Белая вата

Валил густой снег, влажный, липкий, обволакивающий. Махнёшь рукой: на секунду образуется провал в густой шевелящейся стене и тут же пустоту заполняет белая вата. Настолько белая, словно сахарная пудра, что хочется её лизнуть, а наберёшься храбрости, и попробуешь на вкус, так иголочки во рту покалывать начинают. Куда идёшь — не видать, откуда вышел — также уже не понятно, на месте остановишься, так снег только того и ждёт — тут же заметёт-засыпет, мама дорогая.

Дорога твёрже обочины, под мягким ковром нащупывается без труда, и ставишь осторожно ногу.
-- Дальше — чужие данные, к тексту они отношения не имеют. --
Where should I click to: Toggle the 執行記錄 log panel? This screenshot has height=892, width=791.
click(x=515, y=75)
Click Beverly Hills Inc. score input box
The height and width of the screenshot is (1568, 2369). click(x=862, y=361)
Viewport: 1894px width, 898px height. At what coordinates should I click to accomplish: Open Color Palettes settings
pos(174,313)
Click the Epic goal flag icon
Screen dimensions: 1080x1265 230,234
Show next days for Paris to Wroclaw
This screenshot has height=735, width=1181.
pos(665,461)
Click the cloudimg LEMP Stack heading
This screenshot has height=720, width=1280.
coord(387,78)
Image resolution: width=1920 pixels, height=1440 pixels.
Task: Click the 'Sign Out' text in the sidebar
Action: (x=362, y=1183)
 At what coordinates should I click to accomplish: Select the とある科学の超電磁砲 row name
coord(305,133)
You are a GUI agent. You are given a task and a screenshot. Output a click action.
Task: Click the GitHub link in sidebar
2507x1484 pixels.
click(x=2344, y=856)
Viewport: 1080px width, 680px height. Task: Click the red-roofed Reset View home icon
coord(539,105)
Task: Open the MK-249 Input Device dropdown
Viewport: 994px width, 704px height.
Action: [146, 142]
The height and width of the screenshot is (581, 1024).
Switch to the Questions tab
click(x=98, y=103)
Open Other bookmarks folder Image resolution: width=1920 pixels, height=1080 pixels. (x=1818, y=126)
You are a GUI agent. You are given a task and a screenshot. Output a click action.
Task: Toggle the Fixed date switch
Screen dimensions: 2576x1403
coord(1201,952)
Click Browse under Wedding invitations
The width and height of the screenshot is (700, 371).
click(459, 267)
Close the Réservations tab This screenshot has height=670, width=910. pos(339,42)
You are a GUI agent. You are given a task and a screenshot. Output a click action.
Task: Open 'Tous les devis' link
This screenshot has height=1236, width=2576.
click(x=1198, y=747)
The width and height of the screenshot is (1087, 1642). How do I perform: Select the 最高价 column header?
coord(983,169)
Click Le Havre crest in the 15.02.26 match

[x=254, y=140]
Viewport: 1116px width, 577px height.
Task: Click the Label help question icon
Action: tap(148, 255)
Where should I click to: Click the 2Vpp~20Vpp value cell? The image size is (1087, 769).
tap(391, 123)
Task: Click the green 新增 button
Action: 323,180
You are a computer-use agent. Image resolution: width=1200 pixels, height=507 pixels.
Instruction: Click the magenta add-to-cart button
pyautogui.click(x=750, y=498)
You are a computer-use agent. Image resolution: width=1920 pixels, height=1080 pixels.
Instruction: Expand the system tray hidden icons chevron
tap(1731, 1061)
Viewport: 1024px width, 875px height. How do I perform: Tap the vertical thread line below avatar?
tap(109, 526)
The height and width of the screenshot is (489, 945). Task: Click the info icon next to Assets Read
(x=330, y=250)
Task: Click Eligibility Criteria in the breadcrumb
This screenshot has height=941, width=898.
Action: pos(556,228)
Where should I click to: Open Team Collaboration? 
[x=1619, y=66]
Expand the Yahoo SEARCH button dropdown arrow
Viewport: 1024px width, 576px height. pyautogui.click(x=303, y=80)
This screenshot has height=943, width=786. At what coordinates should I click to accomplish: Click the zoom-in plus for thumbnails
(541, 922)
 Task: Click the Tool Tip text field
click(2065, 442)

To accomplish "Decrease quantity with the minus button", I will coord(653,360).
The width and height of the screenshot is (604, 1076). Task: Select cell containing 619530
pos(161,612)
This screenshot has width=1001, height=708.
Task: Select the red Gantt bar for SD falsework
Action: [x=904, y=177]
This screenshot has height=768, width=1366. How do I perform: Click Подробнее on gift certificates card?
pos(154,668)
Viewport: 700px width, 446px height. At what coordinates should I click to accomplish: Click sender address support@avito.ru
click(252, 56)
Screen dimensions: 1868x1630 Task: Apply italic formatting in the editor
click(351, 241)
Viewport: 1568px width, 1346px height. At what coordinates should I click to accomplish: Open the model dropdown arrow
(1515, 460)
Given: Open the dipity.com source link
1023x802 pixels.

Вот и ещё один шаг пройден, ещё ближе куда-то, возможно, к цели. А сколько ещё таких же, как я, сквозь снег пробирается? Десятки? Тысячи? Каждый из нас? А вдруг прямо рядом со мной кто-то идёт в ту же сторону. Стоит руку протянуть и коснёшься.

Я протянул руку, и кто-то протянул в ту же секунду свою, видимо, подумав о том же, так, что мы ненароком коснулись друг друга. Схватившись за неё покрепче, я потянул на себя, и рядом со мной оказалась милая и симпатичная девушка. Она удивлёно хлопала ресницами, а снежинки таяли на её веках. Я аккуратно снял прядку волос, прилипшую к её щеке, и она улыбнулась. Застенчиво, но вместе с тем лукаво, игриво.

Боясь напугать её, боясь сам, испортить, быть может, что-то важное, я осторожно поцеловал девушку в губы. Прошли первые секунды смущения, робости, и мы уже стояли посреди метели и целовались, почти кусались, то плотно зажмуривая глаза, то резко открывая, чтобы убедиться, правда ли то, что это на самом деле происходит, смеясь сквозь поцелуи. На землю упала её шубка, моя дублёнка, её свитер, мой пиджак, пока я разбирался с застёжкой лифчика, были уже расстёгнуты все пуговицы на моей рубашке. Брюки и юбка соскользнули почти одновременно, одновременно мы упали на наши вещи, уже почти покрытые снегом, но ещё теплые от наших тел.

Белые хлопья падали и плавились, касаясь разгорячённой кожи. Мы слизывали оставшиеся капли, пытаясь прикоснуться губами как можно нежнее. Эти капельки были везде: на пальчиках её ног; щиколотках, коленях, животе; на потрясающе красивой груди, не слишком большой, упругой; одна капля попала даже на розовый сосочек, обрамлённый выступающей набухшей ареолой. Не оставалось ни одного даже малюсенького участка тела, которой бы я не поцеловал. Возбуждение от ласки стало уже почти нестерпимо, и мы: два человека посреди зимы и метели, стали одним целым.

Когда мы уже перестали замечать окружающий нас мир, тот светло-розовый снег, который запорошил всю действительность, закаты и рассветы, пробивающиеся сквозь толщу нежно-розовой пелены, мы, нечаянно поскользнувшись, покатились кубарем по пологому склону.

Мы не расцепляли наших тел, я по-прежнему был внутри неё, мы возбуждёно дышали и шептали нежные слова друг другу и были по-прежнему единым целым. Сверху оказывались то она, то я, мы улыбались и смеялись, не разрывая поцелуя. И так продолжалось около двух лет. А потом снег вокруг нас начал сереть. Мы катились всё ниже и ниже, почти до чёрной, грязной, оставляющей неряшливые следы на теле, мокрой жижи.

Прошло ещё лет пять барахтанья в ней, попыток встать и забраться по склону обратно. Так кстати рядом оказалась наша одежда. Мы поспешили забраться в неё как можно скорее и, чинно раскланявшись, пошли в разные стороны. Через несколько шагов пошел снег, вначале он был грязного, даже бурого цвета, с оттенками виски и коньяка, запахом перегара, ещё через несколько шагов он стал светлеть и белеть.

Снег валил, создавая глухую стену, между мной и миром, я шагал, угадывая на ощупь дорогу, казалось, что рядом кто-то идёт в том же направлении, стоит только протянуть руку, и ты коснёшься кого-то.